Чтобы это единство не превратилось лишь в воображаемое и не исчезло с лица земли, первоначальное христианство должно было, по мысли автора, бороться с многообразными проявлениями человеческого несовершенства и пагубным наследием язычества и — соответственно — изменяться в зависимости от особенностей исторического времени и своеобразия потребностей различных народов. Поэтому, по его мнению, для своего самосохранения и торжества христианство встало перед необходимостью пройти «через все фазы испорченности, принять все отпечатки, какие только могла наложить на него свобода человеческого разума».
Примером такой разумной стратегии, преломляющей «божественное действие», служит для Чаадаева папство, которое, несмотря на совершенные ошибки, испытанные невзгоды и нападки неверия, остается для него «видимым знаком единства» и «символом воссоединения».
Именно благодаря католичеству, замечает Чаадаев, произошло необходимое для мирового прогресса объединение европейских народов в одно социальное тело, в одну духовную семью. «История средних веков — в буквальном смысле — история одного народа, народа христианского. Главное содержание ее составляет развитие нравственной идеи, чисто политические события занимают в ней лишь второстепенное место».
История, в понимании Чаадаева, должна не только уяснить «всеобщий закон» смены эпох и суметь выделить в них традиции послушнического продолжения «первичного факта нравственного бытия», но и тщательно перепроверить с этой точки зрения «всякую славу», совершить «неумолимый суд над красою и гордостью всех веков» и отвести в воспитании человеческого рода соответствующие места сошедшим с мировой сцены народам.
Причину непрочности и недолговечности старых цивилизаций Чаадаев видел в том, что в предоставленном там самому себе человеке выдвигается на первый план материальное начало, после удовлетворения которого он более не прогрессирует. И потому «чисто человеческое» развитие неизбежно заканчивается состоянием неподвижности.
Одним из самых поразительных примеров ложности ходячих исторических репутаций, обусловленных школьными привычками мысли и прелестью обманчивых иллюзий, является для него Греция, под пьянящим обольщением «дивных вдохновений гения» которой он и сам когда-то находился, расточая «фимиам на алтари кумиров».
Но когда «понятие об истине» озарило его, вспоминает Чаадаев флорентийские музеи и беседу с Куком, он без уверток принял все соответствующие выводы.
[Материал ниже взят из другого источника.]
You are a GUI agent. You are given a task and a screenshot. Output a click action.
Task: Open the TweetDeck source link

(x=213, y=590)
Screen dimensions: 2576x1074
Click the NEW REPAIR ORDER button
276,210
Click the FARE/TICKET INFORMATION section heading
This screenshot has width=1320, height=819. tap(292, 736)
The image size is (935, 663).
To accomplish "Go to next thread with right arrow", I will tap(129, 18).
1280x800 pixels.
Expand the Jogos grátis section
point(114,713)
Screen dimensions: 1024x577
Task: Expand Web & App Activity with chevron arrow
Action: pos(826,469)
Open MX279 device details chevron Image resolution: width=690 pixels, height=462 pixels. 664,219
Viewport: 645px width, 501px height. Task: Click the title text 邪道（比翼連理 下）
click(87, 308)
В восхищавших его когда-то греческих статуях Петр Яковлевич видит теперь торжество материально-чувственного принципа, пробуждающего нечистые помыслы и гасящего нравственные устремления. Ибо восхищение такого рода, замечает он, вызывается самой низменной стороной нашей природы, поскольку «мы постигаем эти мраморные и бронзовые тела, так сказать, нашим телом», а «вся красота, все совершенство этих фигур происходит исключительно от полнейшей тупости, которую они выражают; стоило бы только проблеску разума проявиться в их чертах, и пленящий нас идеал мгновенно исчез бы».
Античное искусство представляется автору идеализацией и обожествлением человеческой телесности, «апофеозом материи», в результате чего «наше физическое существо выросло настолько же, насколько наше нравственное существо умалилось». Чаадаев искал еще более суровые слова для пересмотра и осуждения поэзии Гомера, являющейся, по его мнению, прообразом античной скульптура. Настанет день, пророчествует автор, когда имя этого «преступного обольстителя» и «развратителя людей», воспевшего «гибельный героизм страстей, грязный идеал красоты, необузданное пристрастие к земле», будет вспоминаться «с криком стыда». В его глубоко материальной и снисходительной к порокам «поэзии зла» Петр Яковлевич находит удивительное обаяние, убаюкивающее разум и отвращающее его от «воспоминаний о великих днях творения».
Чаадаев видел в целостном духовно-географическом регионе античной культуры страну «обольщения и ошибок, откуда гений обмана так долго распространял по всей земле соблазн и ложь».
Общее отрицательное воздействие античности, вошедшей через науку, философию, литературу эпохи Возрождения жизненно деятельным элементом в состав нашего разума, он считал столь великим, что сомневался даже в своей излюбленной идее непрерывного и последовательного движения человечества к «высшему синтезу»: «Чтобы нам вполне переродиться в духе откровения, мы должны еще пройти через какое-нибудь великое испытание, через всесильное искупление, которое весь христианский мир испытал бы во всей его полноте, которое на всей земной поверхности ощущалось бы как грандиозная физическая катастрофа; иначе я не представляю себе, каким образом мы могли бы очиститься от грязи, еще оскверняющей нашу память».